Output the following lines with no changes.

[Records for locating described items]
= = =

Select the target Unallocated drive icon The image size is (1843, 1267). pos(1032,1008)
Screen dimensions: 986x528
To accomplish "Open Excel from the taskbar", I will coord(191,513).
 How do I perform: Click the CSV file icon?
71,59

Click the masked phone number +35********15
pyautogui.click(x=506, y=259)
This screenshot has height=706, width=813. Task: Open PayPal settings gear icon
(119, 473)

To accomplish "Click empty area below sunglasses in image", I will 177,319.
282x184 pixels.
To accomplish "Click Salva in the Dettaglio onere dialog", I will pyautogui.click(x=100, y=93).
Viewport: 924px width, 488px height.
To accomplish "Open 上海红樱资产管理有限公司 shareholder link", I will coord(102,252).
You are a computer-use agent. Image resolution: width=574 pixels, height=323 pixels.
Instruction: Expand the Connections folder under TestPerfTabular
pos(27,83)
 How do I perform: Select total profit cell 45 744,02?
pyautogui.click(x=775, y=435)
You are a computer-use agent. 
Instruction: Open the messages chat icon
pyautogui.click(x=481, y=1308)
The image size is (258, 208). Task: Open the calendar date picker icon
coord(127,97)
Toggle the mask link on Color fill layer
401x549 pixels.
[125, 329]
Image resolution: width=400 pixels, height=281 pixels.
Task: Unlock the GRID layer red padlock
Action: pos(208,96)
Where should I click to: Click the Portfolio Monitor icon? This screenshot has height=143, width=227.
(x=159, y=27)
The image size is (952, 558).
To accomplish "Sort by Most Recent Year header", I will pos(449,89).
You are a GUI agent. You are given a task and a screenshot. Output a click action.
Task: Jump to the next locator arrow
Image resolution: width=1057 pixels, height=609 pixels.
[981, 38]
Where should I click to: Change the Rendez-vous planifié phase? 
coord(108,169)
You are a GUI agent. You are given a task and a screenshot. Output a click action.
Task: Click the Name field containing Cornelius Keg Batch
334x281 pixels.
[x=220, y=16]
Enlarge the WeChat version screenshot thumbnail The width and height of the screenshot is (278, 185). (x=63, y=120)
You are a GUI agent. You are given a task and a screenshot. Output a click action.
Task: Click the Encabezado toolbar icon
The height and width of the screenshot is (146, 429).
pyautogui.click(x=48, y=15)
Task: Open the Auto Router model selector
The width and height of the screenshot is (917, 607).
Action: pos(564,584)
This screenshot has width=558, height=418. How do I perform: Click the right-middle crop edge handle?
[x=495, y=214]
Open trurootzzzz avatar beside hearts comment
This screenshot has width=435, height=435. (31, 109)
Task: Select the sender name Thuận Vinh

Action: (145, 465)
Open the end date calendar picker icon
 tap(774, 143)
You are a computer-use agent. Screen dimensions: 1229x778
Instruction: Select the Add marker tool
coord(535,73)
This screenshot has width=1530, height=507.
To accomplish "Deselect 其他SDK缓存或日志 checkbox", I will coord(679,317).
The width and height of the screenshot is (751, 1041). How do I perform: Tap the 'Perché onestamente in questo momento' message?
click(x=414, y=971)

= = =

REPLY TO THE EXERCISE »
Select the target Unallocated drive icon The image size is (1843, 1267). pos(1032,1008)
Screen dimensions: 986x528
To accomplish "Open Excel from the taskbar", I will coord(191,513).
 How do I perform: Click the CSV file icon?
71,59

Click the masked phone number +35********15
pyautogui.click(x=506, y=259)
This screenshot has height=706, width=813. Task: Open PayPal settings gear icon
(119, 473)

To accomplish "Click empty area below sunglasses in image", I will 177,319.
282x184 pixels.
To accomplish "Click Salva in the Dettaglio onere dialog", I will pyautogui.click(x=100, y=93).
Viewport: 924px width, 488px height.
To accomplish "Open 上海红樱资产管理有限公司 shareholder link", I will coord(102,252).
You are a computer-use agent. Image resolution: width=574 pixels, height=323 pixels.
Instruction: Expand the Connections folder under TestPerfTabular
pos(27,83)
 How do I perform: Select total profit cell 45 744,02?
pyautogui.click(x=775, y=435)
You are a computer-use agent. 
Instruction: Open the messages chat icon
pyautogui.click(x=481, y=1308)
The image size is (258, 208). Task: Open the calendar date picker icon
coord(127,97)
Toggle the mask link on Color fill layer
401x549 pixels.
[125, 329]
Image resolution: width=400 pixels, height=281 pixels.
Task: Unlock the GRID layer red padlock
Action: pos(208,96)
Where should I click to: Click the Portfolio Monitor icon? This screenshot has height=143, width=227.
(x=159, y=27)
The image size is (952, 558).
To accomplish "Sort by Most Recent Year header", I will pos(449,89).
You are a GUI agent. You are given a task and a screenshot. Output a click action.
Task: Jump to the next locator arrow
Image resolution: width=1057 pixels, height=609 pixels.
[981, 38]
Where should I click to: Change the Rendez-vous planifié phase? 
coord(108,169)
You are a GUI agent. You are given a task and a screenshot. Output a click action.
Task: Click the Name field containing Cornelius Keg Batch
334x281 pixels.
[x=220, y=16]
Enlarge the WeChat version screenshot thumbnail The width and height of the screenshot is (278, 185). (x=63, y=120)
You are a GUI agent. You are given a task and a screenshot. Output a click action.
Task: Click the Encabezado toolbar icon
The height and width of the screenshot is (146, 429).
pyautogui.click(x=48, y=15)
Task: Open the Auto Router model selector
The width and height of the screenshot is (917, 607).
Action: pos(564,584)
This screenshot has width=558, height=418. How do I perform: Click the right-middle crop edge handle?
[x=495, y=214]
Open trurootzzzz avatar beside hearts comment
This screenshot has width=435, height=435. (31, 109)
Task: Select the sender name Thuận Vinh

Action: (145, 465)
Open the end date calendar picker icon
 tap(774, 143)
You are a computer-use agent. Screen dimensions: 1229x778
Instruction: Select the Add marker tool
coord(535,73)
This screenshot has width=1530, height=507.
To accomplish "Deselect 其他SDK缓存或日志 checkbox", I will coord(679,317).
The width and height of the screenshot is (751, 1041). How do I perform: Tap the 'Perché onestamente in questo momento' message?
click(x=414, y=971)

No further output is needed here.